You thought you'd seen your last ever psychological drama about a messed-up Vietnam veteran finding it hard to adjust to life back home? Think again; star-producer-director Emilio Estevez clearly reckons it's time for another one.
It's Texas, 1972 and Jeremy Collier (Estevez), who won a medal for killing a sniper, has been back with the folks for a full year, and though he's groomed in regulation tacky polyester, he's still tormented by flashbacks - complete with essential chop-chop sound of helicopter blades - of what happened to him in the war. The trouble lies, of course, with Jezzer's all-too-dysfunctional family.

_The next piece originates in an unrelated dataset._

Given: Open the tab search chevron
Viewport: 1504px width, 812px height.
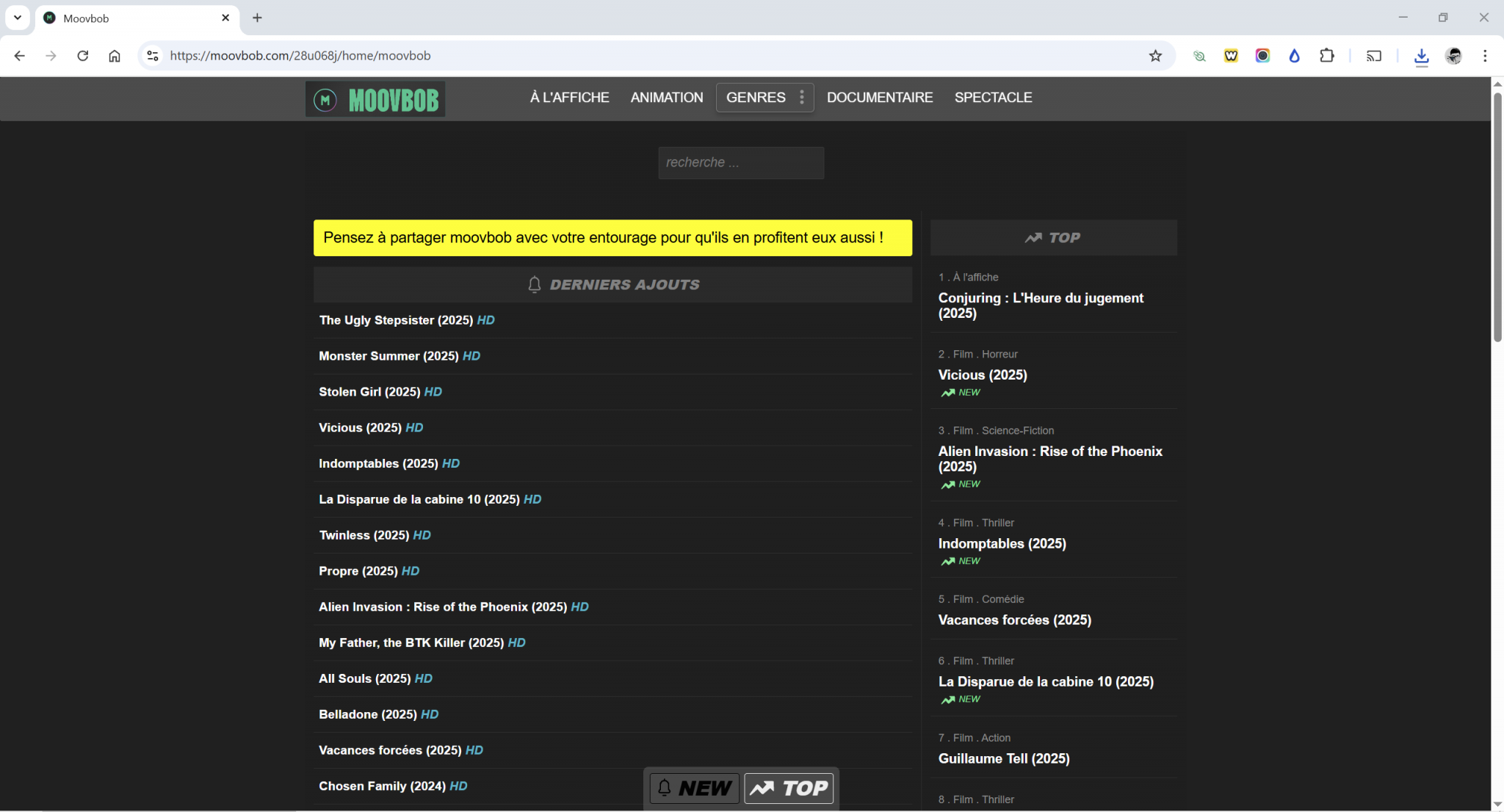Looking at the screenshot, I should 18,18.
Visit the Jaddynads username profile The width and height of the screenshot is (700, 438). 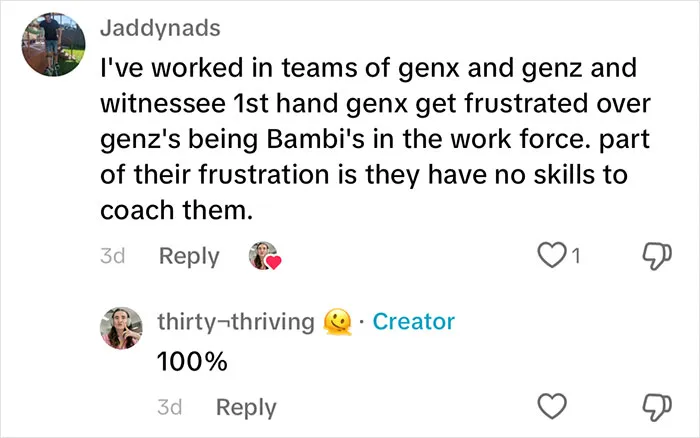(160, 28)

Dad (Estevez's real-life pater Sheen) is a stuffed-shirt car dealer determined to be the boss at home at all costs, while Kathy Bates steals the movie as the most irritating mother in the world. Jeremy's college-kid sister (Kimberly Williams) misguidedly thinks she understands his plight and, just to add to his woes, his ex-girlfriend is now seeing another guy.
A bit like The Brady Bunch meets Ordinary People, this is a talky, perfectly watchable yet very obvious screen transfer of a stage play (James Duff's Homefront) that Martin Sheen apparently urged his son to adapt as a movie. All rather surprising, especially when you consider that Sheen was in the mother of all 'Nam trips, Apocalypse Now, and the main dramatic impetus of this offering centres on who ate the peanut brittle overnight.
All roads lead to a Thanksgiving dinner from hell and an inevitably hysterical, four-letter shouting, trigger-toting finale. Undeniably well acted, competently directed and reasonably involving (in a soapy TV-movie kind of way), this nevertheless has little business clogging up screen space down your local multiplex.